Stored data entries:
________
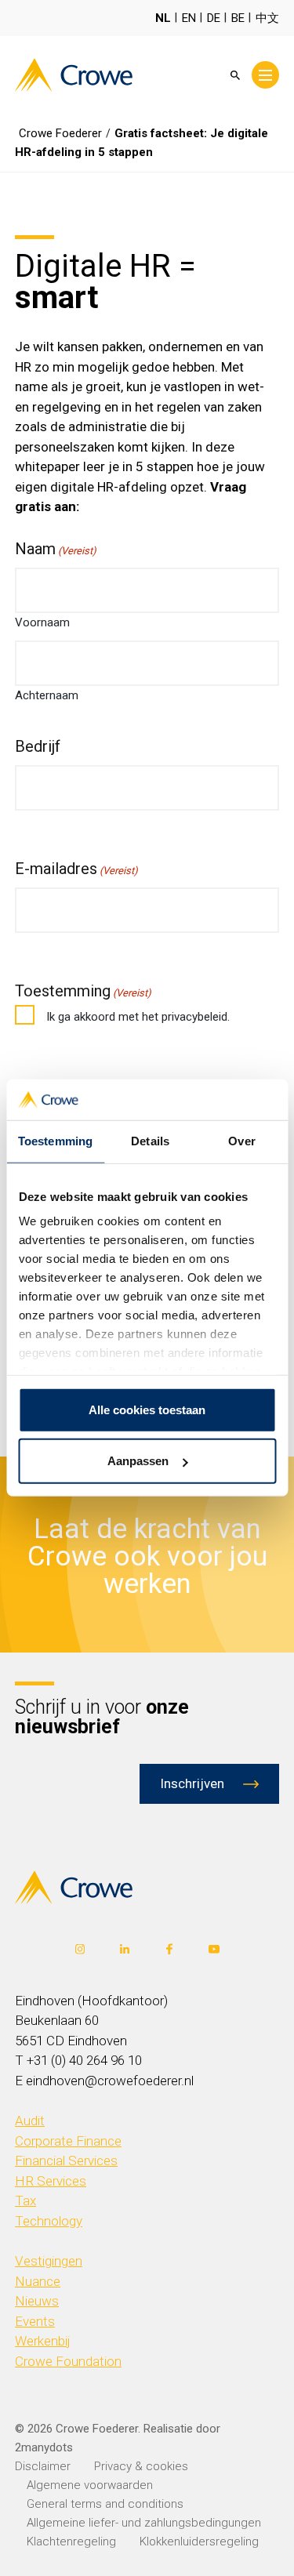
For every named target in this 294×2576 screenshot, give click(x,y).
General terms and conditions (105, 2504)
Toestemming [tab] (55, 1141)
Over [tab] (241, 1141)
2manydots (44, 2447)
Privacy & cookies (141, 2466)
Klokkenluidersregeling (199, 2541)
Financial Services (66, 2160)
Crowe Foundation (68, 2361)
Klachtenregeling (71, 2541)
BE (238, 18)
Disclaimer (43, 2466)
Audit (30, 2120)
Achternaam (46, 695)
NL (163, 18)
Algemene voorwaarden (90, 2485)
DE (213, 18)
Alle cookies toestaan (147, 1410)
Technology (48, 2221)
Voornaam (42, 622)
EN (189, 18)
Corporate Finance (68, 2141)
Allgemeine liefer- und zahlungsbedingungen (144, 2523)
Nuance (37, 2281)
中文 (267, 18)
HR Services (50, 2181)
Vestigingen (48, 2261)
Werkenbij (43, 2341)
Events (35, 2321)
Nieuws (37, 2301)
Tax (25, 2200)
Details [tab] (150, 1141)
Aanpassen (138, 1461)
________
Aim of the task: Look above for the line holding "2manydots (44, 2447)" and the line holding "Nuance (37, 2281)". Retype both, and every line between them, word for word and nothing else.

Reply:
2manydots (44, 2447)
Privacy & cookies (141, 2466)
Klokkenluidersregeling (199, 2541)
Financial Services (66, 2160)
Crowe Foundation (68, 2361)
Klachtenregeling (71, 2541)
BE (238, 18)
Disclaimer (43, 2466)
Audit (30, 2120)
Achternaam (46, 695)
NL (163, 18)
Algemene voorwaarden (90, 2485)
DE (213, 18)
Alle cookies toestaan (147, 1410)
Technology (48, 2221)
Voornaam (42, 622)
EN (189, 18)
Corporate Finance (68, 2141)
Allgemeine liefer- und zahlungsbedingungen (144, 2523)
Nuance (37, 2281)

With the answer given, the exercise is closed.